BIOS update HP Proliant DL380 G3

I have purchased 2 x 3.2 Ghz /533 Mhz CPUs for my server.  I was instructed by the vendor that I need to upgrade my BIOS version before they will work.

 

My questions are:

 

1.  Is this true?

2.  If it is where can I get the update because I have looked everywhere?

3 REPLIES
Hazem Bahgat
Frequent Advisor

Re: BIOS update HP Proliant DL380 G3

Yes you have to upgrade your whole server firmware not only the BIOS.

You can download the HP SPP (Service Pack for Proliant) from the following link:

 

http://h18004.www1.hp.com/products/servers/service_packs/en/eula.2012.10.0.html

 

Burn the DVD, Boot the server from the DVD-ROM. the HPSUM (Smart Update Manger) will start and proceed with the rest the procedure.

If you are interested, you can check this link for a video that will describe how to do so

 

http://www.youtube.com/watch?v=42TTlKQSErc

 

Best Regards and Appreciation,
Hazem Bahgat

Say thanks by clicking the "Kudos! Star" which is on the left.
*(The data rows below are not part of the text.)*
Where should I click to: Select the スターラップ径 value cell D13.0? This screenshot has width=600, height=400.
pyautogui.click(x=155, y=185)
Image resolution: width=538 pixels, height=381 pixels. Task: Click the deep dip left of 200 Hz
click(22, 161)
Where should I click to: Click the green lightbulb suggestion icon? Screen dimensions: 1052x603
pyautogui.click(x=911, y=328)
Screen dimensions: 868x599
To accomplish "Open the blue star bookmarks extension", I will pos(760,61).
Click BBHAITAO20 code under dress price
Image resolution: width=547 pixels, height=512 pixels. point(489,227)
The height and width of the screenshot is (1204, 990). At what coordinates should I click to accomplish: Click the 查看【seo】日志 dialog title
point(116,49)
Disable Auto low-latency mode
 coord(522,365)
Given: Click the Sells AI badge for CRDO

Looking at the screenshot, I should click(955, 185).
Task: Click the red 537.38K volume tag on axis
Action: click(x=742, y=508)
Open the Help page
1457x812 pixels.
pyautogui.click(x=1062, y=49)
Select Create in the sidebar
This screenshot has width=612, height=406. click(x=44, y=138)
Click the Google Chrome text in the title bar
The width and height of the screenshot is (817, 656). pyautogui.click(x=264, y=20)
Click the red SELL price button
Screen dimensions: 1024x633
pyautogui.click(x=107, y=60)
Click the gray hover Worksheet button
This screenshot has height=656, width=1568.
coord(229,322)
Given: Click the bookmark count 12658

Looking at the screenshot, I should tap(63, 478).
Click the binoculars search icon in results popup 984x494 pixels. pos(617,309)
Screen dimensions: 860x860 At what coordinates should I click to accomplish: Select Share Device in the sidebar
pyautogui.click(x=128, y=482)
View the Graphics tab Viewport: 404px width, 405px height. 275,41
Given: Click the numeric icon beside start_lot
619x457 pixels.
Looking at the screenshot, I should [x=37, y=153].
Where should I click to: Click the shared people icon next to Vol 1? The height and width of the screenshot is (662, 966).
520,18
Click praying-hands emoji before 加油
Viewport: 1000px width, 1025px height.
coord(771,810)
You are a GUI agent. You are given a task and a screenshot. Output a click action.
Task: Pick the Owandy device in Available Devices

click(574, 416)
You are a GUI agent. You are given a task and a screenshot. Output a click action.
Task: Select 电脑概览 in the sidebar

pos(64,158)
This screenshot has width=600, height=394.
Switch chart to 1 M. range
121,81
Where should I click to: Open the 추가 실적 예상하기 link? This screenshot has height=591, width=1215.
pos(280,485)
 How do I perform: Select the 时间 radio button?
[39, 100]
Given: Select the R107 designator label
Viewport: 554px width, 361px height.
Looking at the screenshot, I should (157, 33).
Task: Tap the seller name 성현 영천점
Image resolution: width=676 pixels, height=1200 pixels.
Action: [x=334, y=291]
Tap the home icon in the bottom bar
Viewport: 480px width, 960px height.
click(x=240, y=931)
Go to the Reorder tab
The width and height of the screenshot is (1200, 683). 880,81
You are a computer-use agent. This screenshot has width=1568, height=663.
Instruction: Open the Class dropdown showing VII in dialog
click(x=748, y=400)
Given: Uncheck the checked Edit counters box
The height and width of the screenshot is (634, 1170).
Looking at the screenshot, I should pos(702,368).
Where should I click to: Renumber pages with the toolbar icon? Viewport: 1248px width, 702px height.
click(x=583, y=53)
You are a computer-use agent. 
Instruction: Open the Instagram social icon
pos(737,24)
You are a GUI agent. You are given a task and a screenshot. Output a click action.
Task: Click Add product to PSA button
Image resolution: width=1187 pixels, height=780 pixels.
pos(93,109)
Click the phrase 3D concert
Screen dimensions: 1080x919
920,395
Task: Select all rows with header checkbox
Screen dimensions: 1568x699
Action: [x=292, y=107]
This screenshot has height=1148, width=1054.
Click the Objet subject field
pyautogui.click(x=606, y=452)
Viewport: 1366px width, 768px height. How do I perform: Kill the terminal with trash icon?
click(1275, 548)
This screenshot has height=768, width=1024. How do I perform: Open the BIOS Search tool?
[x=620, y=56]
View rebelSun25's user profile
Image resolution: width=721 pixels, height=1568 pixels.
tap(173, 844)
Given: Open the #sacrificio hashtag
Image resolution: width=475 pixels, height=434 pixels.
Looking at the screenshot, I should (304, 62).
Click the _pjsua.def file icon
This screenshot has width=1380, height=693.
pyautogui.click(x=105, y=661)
Make it easier for other people to find solutions, by marking my answer with "Accept as Solution" if it solves your issue.
chrisguk
Occasional Visitor

Re: BIOS update HP Proliant DL380 G3

Hi,

 

Thank you for your reply.  This solution would work great but I have a i686 CPU and it is not recognised by the software you directed me too.

 

Do you have any other suggestions please?

 

slingshot2000
Occasional Advisor

Re: BIOS update HP Proliant DL380 G3

The Proliant line is extremely flexible as to what HP expansion boards can be run, but is very fickle about what processors will run in the mainboards--apparantly being locked in to specific specs in order to prevent subtle timing and performance issues--which is to be expected in enterprise-class equipment.

 

If you shop for Proliants at the local electronics recycling center, which, due to their weight, is where they eventually tend to end up, it is useful to start your processor upgrade process by reading the server Quickspecs to identify what specific processor models and stepping numbers are supported--and sticking to those processors.

 

For instance, I have seen Xeon SL8UA VT-capable dual cores replace non-VT single cores in a ML570 G3 for educational purposes in order to play with virtualization, an upgrade which is specifically listed in its Quickspecs.  https://en.wikipedia.org/wiki/List_of_Intel_Xeon_microprocessors

 

For instance, I have seen OS8356WAL4BGH quad cores replace dual cores in a DL585 G2 for educational purposes in order to play with private clouds.  While the upgrade is not in the Quickspecs for the G2, the G2/G5/G7 all use the same BIOS image, and it is specifically listed in the quickspecs for the G5.  https://en.wikipedia.org/wiki/List_of_AMD_Opteron_microprocessors

 

In short, first identify your Proliant server, study the Quickspecs to determine the supported and most likely-to-run processors based on the BIOS, buy your processors with a right to return if they do not run in the specific mainboard, then update the BIOS to the latest release before stuffing the new chips.  These enterprise class servers are not built for overclocking!

 

__

Regarding the DL380 G3, note that there may also be also a bus speed issue with the earlier models:

 

http://h18000.www1.hp.com/products/quickspecs/11473_na/11473_na.HTML

>Intel Xeon X3.2-2MB/533MHz Processor Option Kit     352568-B21
>NOTE:The 3.2GHz processor option kits are not backwards compatible; they cannot be used to upgrade systems purchased with 2.4 or 2.8GHz 400MHz Front Side Bus processors. This processor option kit supports the ProLiant ML370 G3 and ProLiant DL380 G3 servers.